PROBLEM DESCRIPTION –
Copy the data below starting at the line containing "Task: Enable the Match Pitch toggle" and ending at the last line of the data, and give only those lines. Leave the requests unchanged, but multiply every coordinate in the answers by 0.5 and round each result to a whole number, with halves rounded up.

===== EXERCISE INPUT

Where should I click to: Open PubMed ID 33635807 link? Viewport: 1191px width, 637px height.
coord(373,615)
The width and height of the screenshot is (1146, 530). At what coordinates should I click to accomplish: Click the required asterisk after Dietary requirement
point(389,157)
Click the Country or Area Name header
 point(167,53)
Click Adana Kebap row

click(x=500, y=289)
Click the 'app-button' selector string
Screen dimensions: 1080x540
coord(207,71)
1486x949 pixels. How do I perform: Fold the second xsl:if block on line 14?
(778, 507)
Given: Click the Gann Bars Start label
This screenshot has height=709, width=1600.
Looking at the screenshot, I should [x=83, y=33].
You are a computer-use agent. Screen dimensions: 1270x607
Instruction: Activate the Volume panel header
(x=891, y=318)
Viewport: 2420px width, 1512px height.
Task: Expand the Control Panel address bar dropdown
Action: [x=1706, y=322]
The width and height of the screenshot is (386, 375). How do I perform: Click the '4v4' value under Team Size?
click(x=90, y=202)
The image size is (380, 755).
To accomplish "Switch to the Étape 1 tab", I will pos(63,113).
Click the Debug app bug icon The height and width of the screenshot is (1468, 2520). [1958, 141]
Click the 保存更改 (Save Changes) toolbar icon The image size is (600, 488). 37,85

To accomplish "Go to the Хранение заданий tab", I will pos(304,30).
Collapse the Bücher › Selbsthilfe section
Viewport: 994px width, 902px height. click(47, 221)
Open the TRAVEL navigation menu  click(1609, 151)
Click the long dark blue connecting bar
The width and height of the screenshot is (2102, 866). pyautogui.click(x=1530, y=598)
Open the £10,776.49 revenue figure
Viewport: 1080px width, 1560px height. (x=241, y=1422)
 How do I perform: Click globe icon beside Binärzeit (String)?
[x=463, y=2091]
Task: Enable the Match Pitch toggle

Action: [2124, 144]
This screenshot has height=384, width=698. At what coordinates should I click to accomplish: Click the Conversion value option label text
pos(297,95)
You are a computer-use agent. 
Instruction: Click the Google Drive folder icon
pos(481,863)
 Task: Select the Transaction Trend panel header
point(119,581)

==========

SOLUTION FOR THIS TASK –
Task: Enable the Match Pitch toggle

Action: [1062, 72]
This screenshot has height=384, width=698. At what coordinates should I click to accomplish: Click the Conversion value option label text
pos(149,48)
You are a computer-use agent. 
Instruction: Click the Google Drive folder icon
pos(241,432)
 Task: Select the Transaction Trend panel header
point(60,291)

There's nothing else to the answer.